Figure 9: correlations between key validator effectiveness variables
A few more observations worth noting:
(i) Uptime is a lot more closely correlated to V_effectiveness than is the inclusion delay — and is thus likely what operators should optimize for first. (ii) V_effectiveness improved significantly as Medalla matured, precisely because the aggregate inclusion delay improved greatly — as demonstrated by the 70% positive correlation between the delay and epochs_active. (iii) As for the attestations surplus introduced on-chain, there is only a weak relationship between a validator’s effectiveness and the amount of surplus info with which they load the chain — meaning that the top performers (from a rewards perspective) may be only marginally less net “pollutants.”
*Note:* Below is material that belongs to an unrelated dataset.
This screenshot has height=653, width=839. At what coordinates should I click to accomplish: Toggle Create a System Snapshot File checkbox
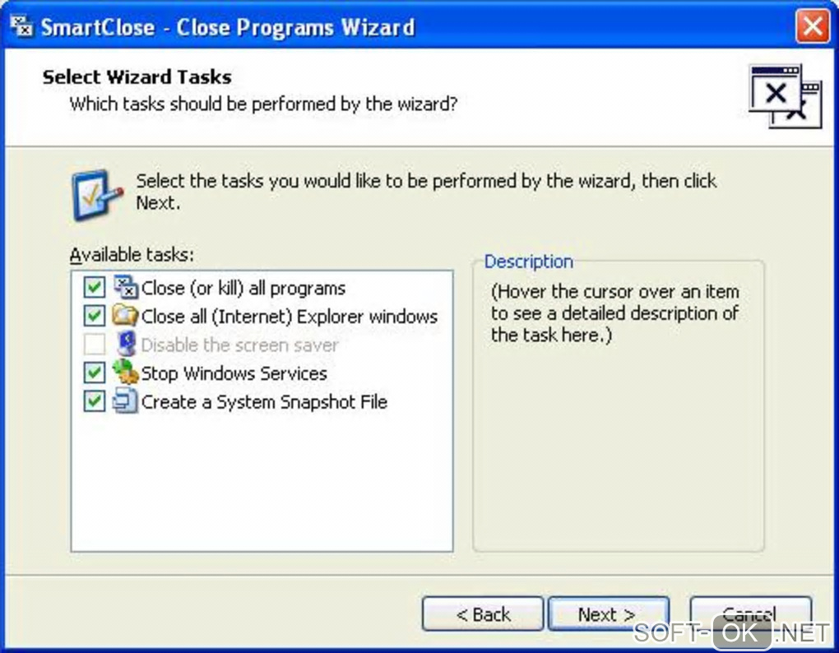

When testing for validator effectiveness and rewards in groups of validators aggregated by their most common denominator (a mix of graffiti, self id name, common withdrawal keys, and common eth1 deposit address), the results are equally strong.
Figure 10: validator effectiveness score vs ETH rewards and distribution of validator effectiveness scores grouped by operator group
The correlation between rewards and V_effectiveness stands at 80%, while in the distribution view we can discern between three groups of operators that performed poorly (C), average (B), or well (A).
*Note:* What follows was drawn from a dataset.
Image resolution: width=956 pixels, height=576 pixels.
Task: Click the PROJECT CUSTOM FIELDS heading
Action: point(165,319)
Zooming in on the top performers (A) and taking a client choice perspective, we were able to identify only 30% of the ~17k validator indices in the group. 93% of them identified as either Prysm or Lighthouse, with the representation in the group from Teku, Nimbus and Lodestar at under 1% of the sample.
Given that this distribution is not representative of the population, and that the unidentified 70% recorded the highest validator effectiveness score, there is no conclusion to extract here with respect to the relationship between performance and client choice.
Figure 11: summary view of client choice of top performing operator groups
Zooming out again at the population level and segmenting the view of V_effectiveness distributions by client choice, Prysm and Lighthouse score at the top, with Teku, Lodestar and Nimbus following.
Figure 12: summary view of validator effectiveness by client choice
Figure 13: validator effectiveness score distributions by client choice — population view
“This is a strong hint toward the fact that client choice has only so much to do with validator performance. The remainder may lean on the strength of the operator’s design choices”
What is perhaps the most robust finding here is the fact that even among the top performing clients, there seems to be a significantly wide distribution in in-group validator effectiveness — commensurate with the picture painted by the aggregate distribution of validators along their effectiveness score. This is a strong hint toward the fact that client choice has only so much to do with validator performance. The remainder likely leans on the strength of the operator’s design choices.
In this post, we developed a feature-complete validator-effectiveness methodology that is not only a strong predictor of ETH rewards, but also takes a relative approach to scoring by normalizing scores.
Given that the majority of the factors governing rewards in eth2 are relative to the state of the network, we believe that, while computationally more demanding, the approach we introduce here paints a more accurate picture compared to methodologies that take a nominal view.
We also found that validators running the Prysm and Lighthouse clients recorded better performance in Medalla, on aggregate. However, given the ever-changing macro-level conditions in the testnet — as well as the fact that segmenting for client choice by graffiti is an imperfect way to do it — there are no strong conclusions with respect to the relationship between client choice and performance.
It’s worth underscoring, however, what is crystal clear: that a large chunk of the determinants of performance lie outside client choice, and more closely relate to the robustness of the operator’s set-up.